Adaptive movement strategy in rock-paper-scissors models

TL;DR

This study explores how adaptive movement strategies influence spatial patterns and species interactions in rock-paper-scissors models, revealing that such strategies can delay domain expansion and affect species dominance.

Contribution

It introduces adaptive mobility control based on environmental cues into cyclic spatial models, analyzing its effects through stochastic simulations.

Findings

Adaptive movement delays species domain expansion.

Adaptive strategies do not confer a competitive advantage.
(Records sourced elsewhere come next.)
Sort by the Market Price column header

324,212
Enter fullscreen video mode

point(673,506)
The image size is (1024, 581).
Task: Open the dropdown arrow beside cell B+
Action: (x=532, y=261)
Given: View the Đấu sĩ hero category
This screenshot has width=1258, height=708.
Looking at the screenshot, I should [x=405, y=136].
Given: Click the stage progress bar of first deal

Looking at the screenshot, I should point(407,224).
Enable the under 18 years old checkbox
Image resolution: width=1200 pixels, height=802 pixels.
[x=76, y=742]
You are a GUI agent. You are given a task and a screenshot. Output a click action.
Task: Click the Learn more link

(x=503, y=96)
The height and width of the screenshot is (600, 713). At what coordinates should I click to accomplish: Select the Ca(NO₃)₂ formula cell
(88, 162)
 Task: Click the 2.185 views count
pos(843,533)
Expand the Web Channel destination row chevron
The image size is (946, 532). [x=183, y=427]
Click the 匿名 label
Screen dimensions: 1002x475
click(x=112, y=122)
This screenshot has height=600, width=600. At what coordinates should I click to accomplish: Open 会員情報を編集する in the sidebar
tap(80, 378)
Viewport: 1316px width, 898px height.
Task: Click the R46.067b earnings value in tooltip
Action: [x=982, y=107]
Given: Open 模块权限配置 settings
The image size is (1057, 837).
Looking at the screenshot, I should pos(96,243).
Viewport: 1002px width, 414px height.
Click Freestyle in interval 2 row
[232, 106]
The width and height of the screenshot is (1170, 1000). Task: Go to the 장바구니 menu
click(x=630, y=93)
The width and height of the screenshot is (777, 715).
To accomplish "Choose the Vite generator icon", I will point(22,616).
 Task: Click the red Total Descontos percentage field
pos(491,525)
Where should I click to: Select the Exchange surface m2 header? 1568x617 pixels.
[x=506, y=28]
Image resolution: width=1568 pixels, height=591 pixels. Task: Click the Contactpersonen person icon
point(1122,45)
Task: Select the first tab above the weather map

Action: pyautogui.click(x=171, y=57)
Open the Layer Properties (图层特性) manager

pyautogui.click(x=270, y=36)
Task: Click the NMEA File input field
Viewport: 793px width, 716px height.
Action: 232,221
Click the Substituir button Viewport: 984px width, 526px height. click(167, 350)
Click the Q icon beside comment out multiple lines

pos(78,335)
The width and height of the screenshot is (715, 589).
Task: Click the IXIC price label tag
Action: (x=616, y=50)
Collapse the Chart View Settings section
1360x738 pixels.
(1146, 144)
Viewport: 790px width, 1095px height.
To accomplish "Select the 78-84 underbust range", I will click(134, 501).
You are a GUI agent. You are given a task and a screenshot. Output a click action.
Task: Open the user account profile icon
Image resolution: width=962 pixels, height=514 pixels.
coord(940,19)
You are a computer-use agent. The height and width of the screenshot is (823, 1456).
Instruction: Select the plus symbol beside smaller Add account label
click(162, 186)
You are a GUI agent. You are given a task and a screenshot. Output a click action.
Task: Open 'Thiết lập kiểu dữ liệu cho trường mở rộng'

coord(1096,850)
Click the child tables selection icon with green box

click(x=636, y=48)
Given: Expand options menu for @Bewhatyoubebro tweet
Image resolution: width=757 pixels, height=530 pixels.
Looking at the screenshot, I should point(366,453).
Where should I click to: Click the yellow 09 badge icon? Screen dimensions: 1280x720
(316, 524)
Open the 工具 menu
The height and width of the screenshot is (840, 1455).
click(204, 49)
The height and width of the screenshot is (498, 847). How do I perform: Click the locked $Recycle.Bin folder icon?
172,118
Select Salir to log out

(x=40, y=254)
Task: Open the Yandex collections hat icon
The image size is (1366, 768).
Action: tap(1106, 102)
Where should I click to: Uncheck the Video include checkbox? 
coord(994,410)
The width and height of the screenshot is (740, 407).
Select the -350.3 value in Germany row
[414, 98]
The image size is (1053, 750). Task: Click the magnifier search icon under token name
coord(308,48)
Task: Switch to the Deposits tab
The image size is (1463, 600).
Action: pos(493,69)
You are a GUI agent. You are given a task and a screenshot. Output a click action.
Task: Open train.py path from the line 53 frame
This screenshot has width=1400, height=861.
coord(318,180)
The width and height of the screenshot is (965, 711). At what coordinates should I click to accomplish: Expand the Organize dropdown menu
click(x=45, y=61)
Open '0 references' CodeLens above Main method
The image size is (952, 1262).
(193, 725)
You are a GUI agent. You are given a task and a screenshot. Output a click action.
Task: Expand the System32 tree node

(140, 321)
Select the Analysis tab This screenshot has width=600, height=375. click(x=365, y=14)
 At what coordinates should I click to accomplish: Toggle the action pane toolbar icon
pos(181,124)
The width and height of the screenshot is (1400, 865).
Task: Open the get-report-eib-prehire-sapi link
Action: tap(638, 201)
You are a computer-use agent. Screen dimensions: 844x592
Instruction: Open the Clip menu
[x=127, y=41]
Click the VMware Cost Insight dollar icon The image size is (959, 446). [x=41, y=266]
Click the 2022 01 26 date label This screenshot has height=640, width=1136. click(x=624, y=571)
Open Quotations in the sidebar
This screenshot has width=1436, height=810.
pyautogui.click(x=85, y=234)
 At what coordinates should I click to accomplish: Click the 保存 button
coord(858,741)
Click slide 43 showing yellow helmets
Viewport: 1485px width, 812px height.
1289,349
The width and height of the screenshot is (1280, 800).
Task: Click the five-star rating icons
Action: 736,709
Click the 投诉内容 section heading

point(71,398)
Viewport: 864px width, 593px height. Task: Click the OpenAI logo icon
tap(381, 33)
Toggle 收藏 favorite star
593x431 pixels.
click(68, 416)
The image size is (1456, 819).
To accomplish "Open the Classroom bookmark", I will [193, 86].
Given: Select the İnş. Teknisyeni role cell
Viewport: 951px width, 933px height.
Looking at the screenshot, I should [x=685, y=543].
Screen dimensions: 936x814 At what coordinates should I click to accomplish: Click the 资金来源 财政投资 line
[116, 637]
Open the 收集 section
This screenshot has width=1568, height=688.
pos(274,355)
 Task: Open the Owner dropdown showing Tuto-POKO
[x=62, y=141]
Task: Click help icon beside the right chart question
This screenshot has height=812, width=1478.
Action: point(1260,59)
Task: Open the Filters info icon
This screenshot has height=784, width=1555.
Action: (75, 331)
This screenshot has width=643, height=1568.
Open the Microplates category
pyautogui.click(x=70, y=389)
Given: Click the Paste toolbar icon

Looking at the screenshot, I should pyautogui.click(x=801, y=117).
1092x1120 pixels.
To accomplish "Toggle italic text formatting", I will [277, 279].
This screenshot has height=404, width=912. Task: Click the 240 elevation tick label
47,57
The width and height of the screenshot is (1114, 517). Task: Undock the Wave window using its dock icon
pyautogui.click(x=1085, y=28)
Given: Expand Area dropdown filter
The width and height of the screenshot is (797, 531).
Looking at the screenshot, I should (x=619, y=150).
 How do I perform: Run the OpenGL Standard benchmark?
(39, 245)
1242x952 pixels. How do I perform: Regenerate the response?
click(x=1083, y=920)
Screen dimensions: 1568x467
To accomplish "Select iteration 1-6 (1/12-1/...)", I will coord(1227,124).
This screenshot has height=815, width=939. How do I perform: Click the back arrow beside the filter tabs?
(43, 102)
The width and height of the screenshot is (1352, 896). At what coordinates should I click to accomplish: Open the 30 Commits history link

Long-range perception amplifies the effects of adaptive movement.

Abstract

Organisms may respond to local stimuli that benefit or threaten their fitness. The adaptive movement behaviour may allow individuals to adjust their speed to maximise the chances of being in comfort zones, where death risk is minimal. We investigate spatial cyclic models where the rock-paper-scissors game rules describe the nonhierarchical dominance. We assume that organisms of one out of the species can control the mobility rate in response to the information obtained from scanning the environment. Running a series of stochastic simulations, we quantify the effects of the movement strategy on the spatial patterns and population dynamics. Our findings show that the ability to change mobility to adapt to environmental clues is not reflected in an advantage in cyclic spatial games. The adaptive movement provokes a delay in the spatial domains occupied by the species in the spiral waves, making the group more vulnerable to the advance of the dominant species and less efficient in taking territory from the dominated species. Our outcomes also show that the effects of adaptive movement behaviour accentuate whether most individuals have a long-range neighbourhood perception. Our results may be helpful for biologists and data scientists to comprehend the dynamics of ecosystems where adaptive processes are fundamental.